After this, the handshake is complete. Application data (HTTP requests, API calls) flows over the encrypted connection.

Why Is This Better Than TLS 1.2?

TLS 1.2TLS 1.3
Round trips21
Key exchange in ClientHelloNoYes (key_share)
Certificate encryptedNoYes
Cipher suites37+5
Forward secrecyOptionalMandatory
RSA key exchangeAllowedRemoved
0-RTT resumptionNoYes (with replay risk)

The single biggest change: the client sends its key share in ClientHello, before the server responds. In TLS 1.2, the client waited for the server to choose parameters, then sent the key share — adding an extra round trip. TLS 1.3 guesses (correctly, almost always) and saves 50-100ms per new connection.

0-RTT Resumption

If the client has connected to this server before, TLS 1.3 supports 0-RTT — sending application data in the very first message, before the handshake completes.

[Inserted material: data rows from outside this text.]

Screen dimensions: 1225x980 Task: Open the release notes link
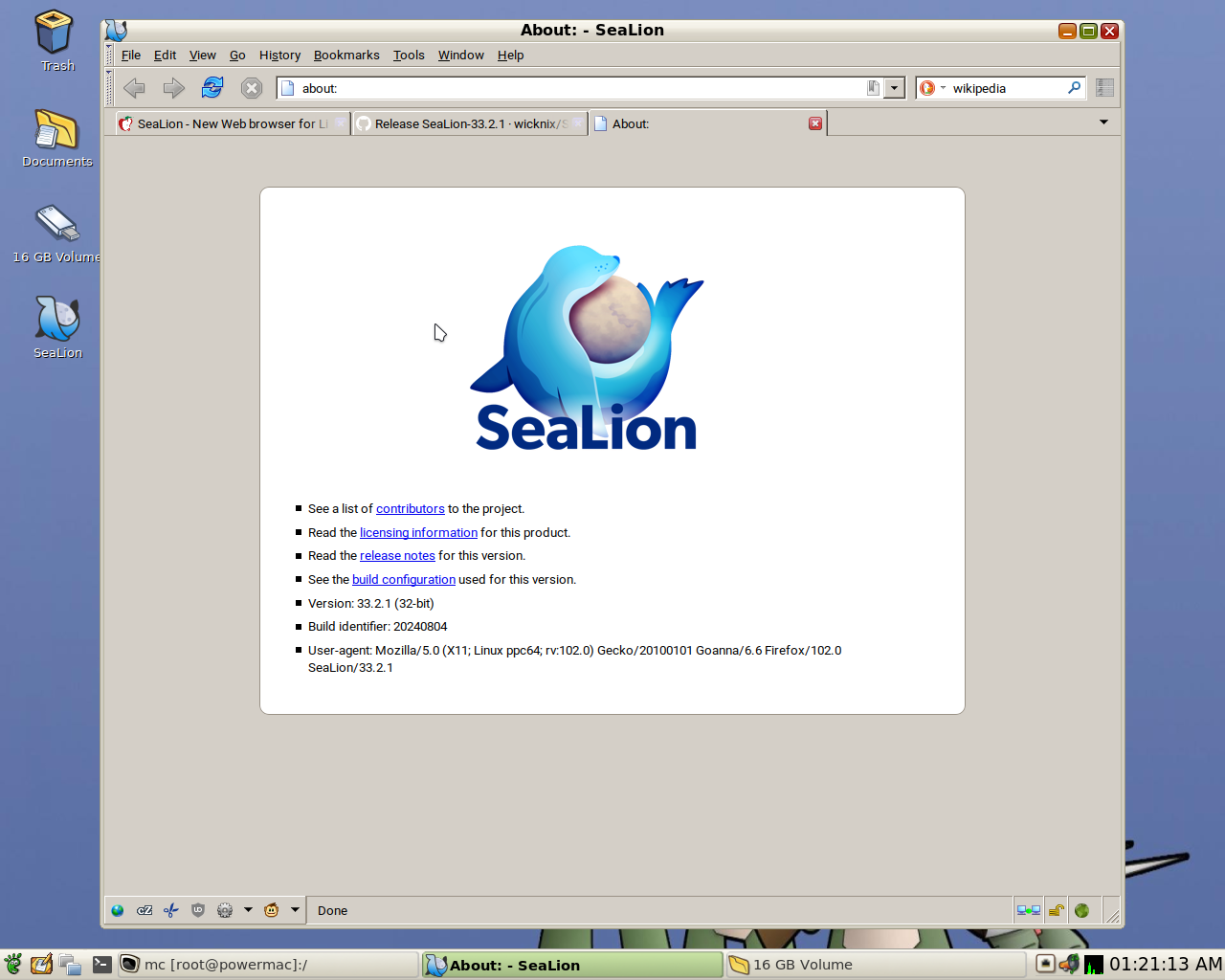(x=397, y=555)
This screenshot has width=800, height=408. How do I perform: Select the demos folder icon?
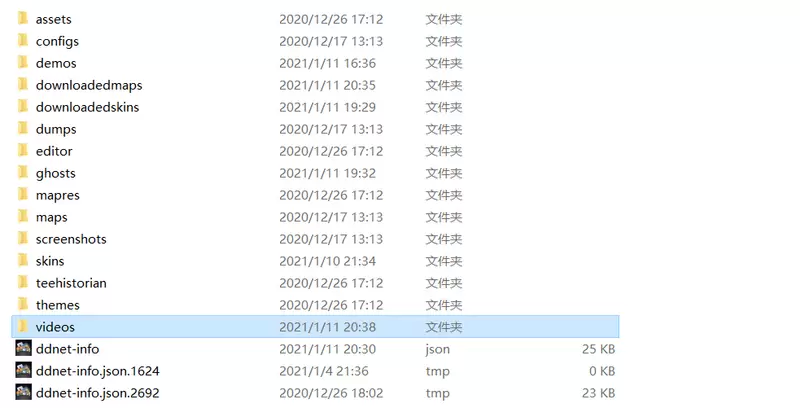23,63
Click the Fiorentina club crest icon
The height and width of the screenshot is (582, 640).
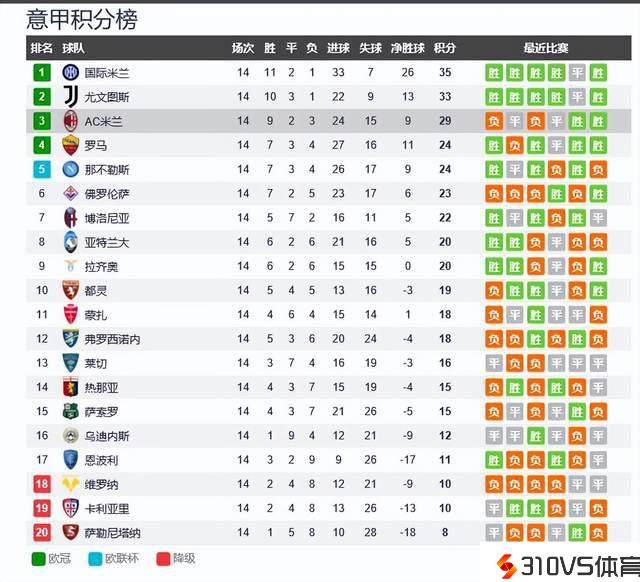[71, 193]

The client uses a pre-shared key (PSK) from the previous session to encrypt the early data. The server decrypts it and processes the request while the handshake continues in parallel.

The risk: 0-RTT data can be replayed. An attacker who records the ClientHello can resend it, and the server will process the request again. This is safe for idempotent requests (GET) but dangerous for non-idempotent ones (POST with side effects). Servers should only accept 0-RTT for safe operations.

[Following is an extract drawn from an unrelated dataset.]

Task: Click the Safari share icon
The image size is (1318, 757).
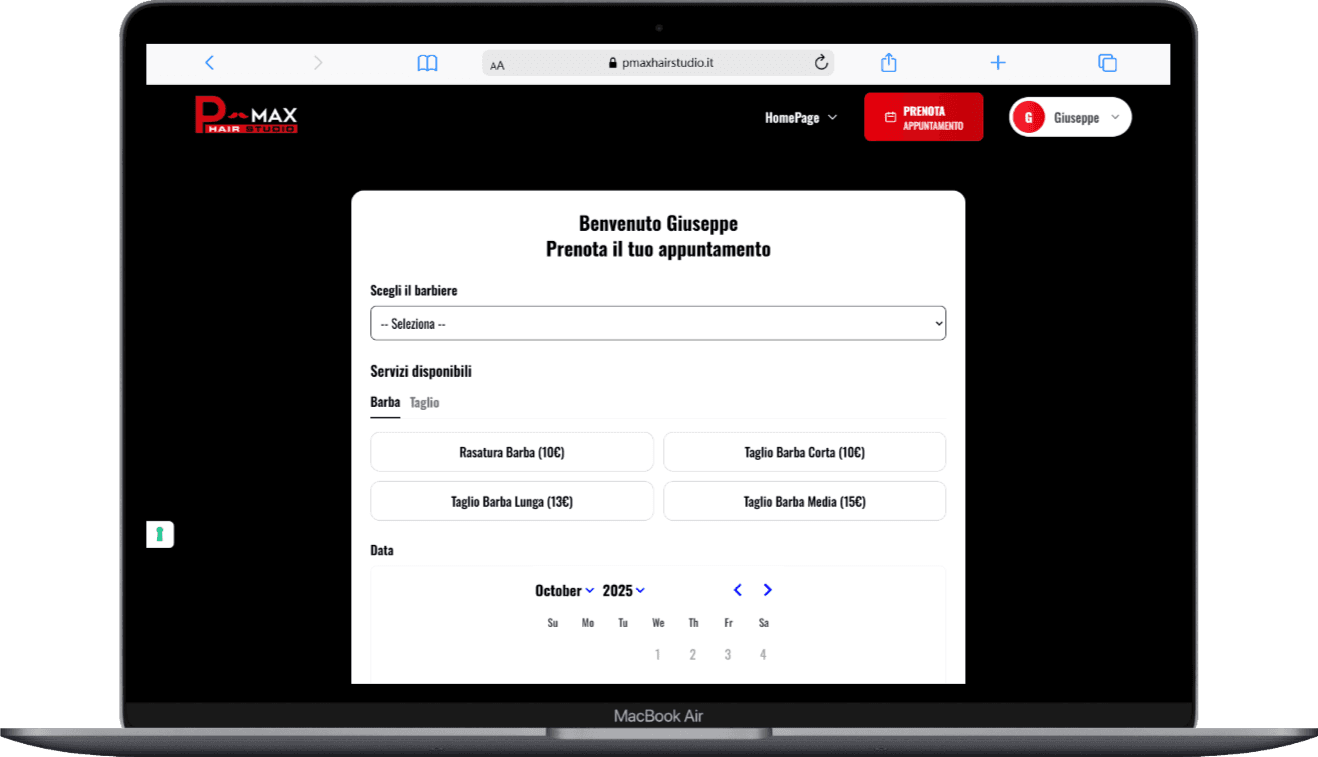Action: (888, 63)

What Does a Real Handshake Look Like?

In tcpdump:

15:30:01.000 client → server  TLSv1.3 ClientHello
15:30:01.025 server → client  TLSv1.3 ServerHello
15:30:01.025 server → client  TLSv1.3 EncryptedExtensions, Certificate, CertificateVerify, Finished
15:30:01.026 client → server  TLSv1.3 Finished
15:30:01.026 client → server  TLSv1.3 Application Data

25ms for the server to respond. 1ms for the client to verify and confirm. Application data flows at 26ms. On a local network, this entire handshake takes under 5ms.

The cryptographic primitives that make this possible: ECDHE key exchange (shared secret without transmitting it), AES-GCM (authenticated encryption of all data), Ed25519/ECDSA signatures (server authentication), SHA-384 (handshake integrity).

Every HTTPS connection you make — every page load, every API call — starts exactly like this. Understanding the handshake means understanding the security model of the internet.